アースロプレウラは、石炭紀のグレートブリテン島など、かつて赤道上にあった地域でのみ存在したとみられる。グレートブリテン島が赤道付近にあった石炭紀のノーサンバーランド州は熱帯気候であった。これまでの研究では石炭湿地で生息していたと考えられてきたが、研究チームの分析によると、「アースロプレウラは海岸近くの広い森林を好んでいた」という。
ここまでの大きさは不可能と考えられていた
現代の地球は大気中の酸素濃度が十分でないため、ヤスデや昆虫などの節足動物がアースロプレウラのような大きさになることは物理的に不可能だと考えられている。
これまでアースロプレウラの巨大さは大気中の酸素濃度の高さによるものだと考えられてきた。しかし、この化石は大気中の酸素濃度がピークに達する以前に堆積した岩から見つかっていることから、大気中の酸素濃度だけがその要因ではないとみられる。

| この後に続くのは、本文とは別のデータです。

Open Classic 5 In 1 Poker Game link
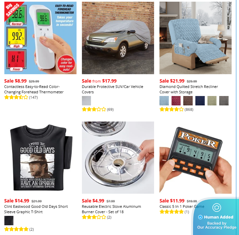Screen dimensions: 239x235 (182, 206)
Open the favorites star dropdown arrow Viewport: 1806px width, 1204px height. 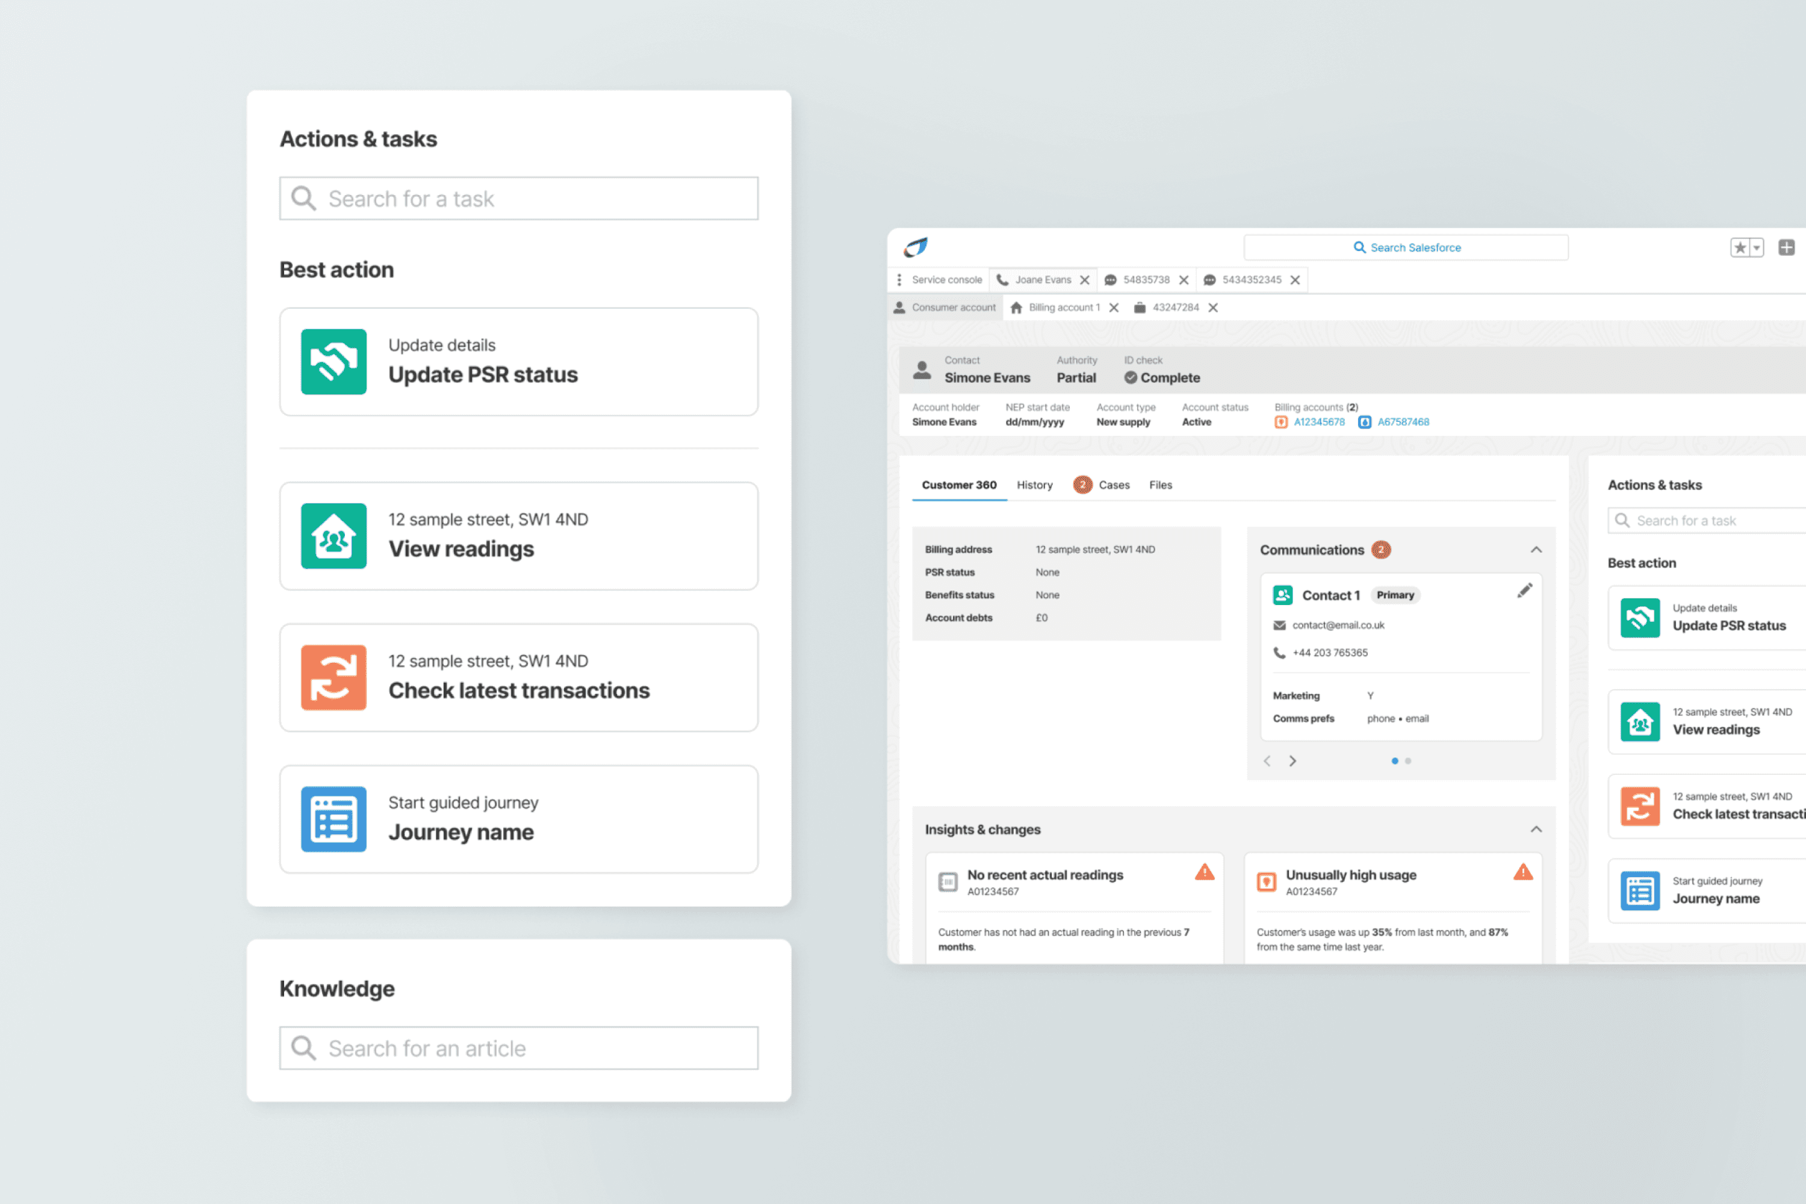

アースロプレウラの頭部はまだ見つかっていないため、その餌生物については明らかになっていない。研究チームは、その大きさから栄養価の高いものを食べていたのではないかと考察。研究論文の筆頭著者でケンブリッジ大学のニール・デービス博士は「当時、栄養価の高い木の実や種が豊富にあった。他の無脊椎動物や両生類などの小さな脊椎動物を食べていたかもしれない」と述べている。この化石は2022年、ケンブリッジ大学のセジウィック地球科学博物館で公開される見通しだ。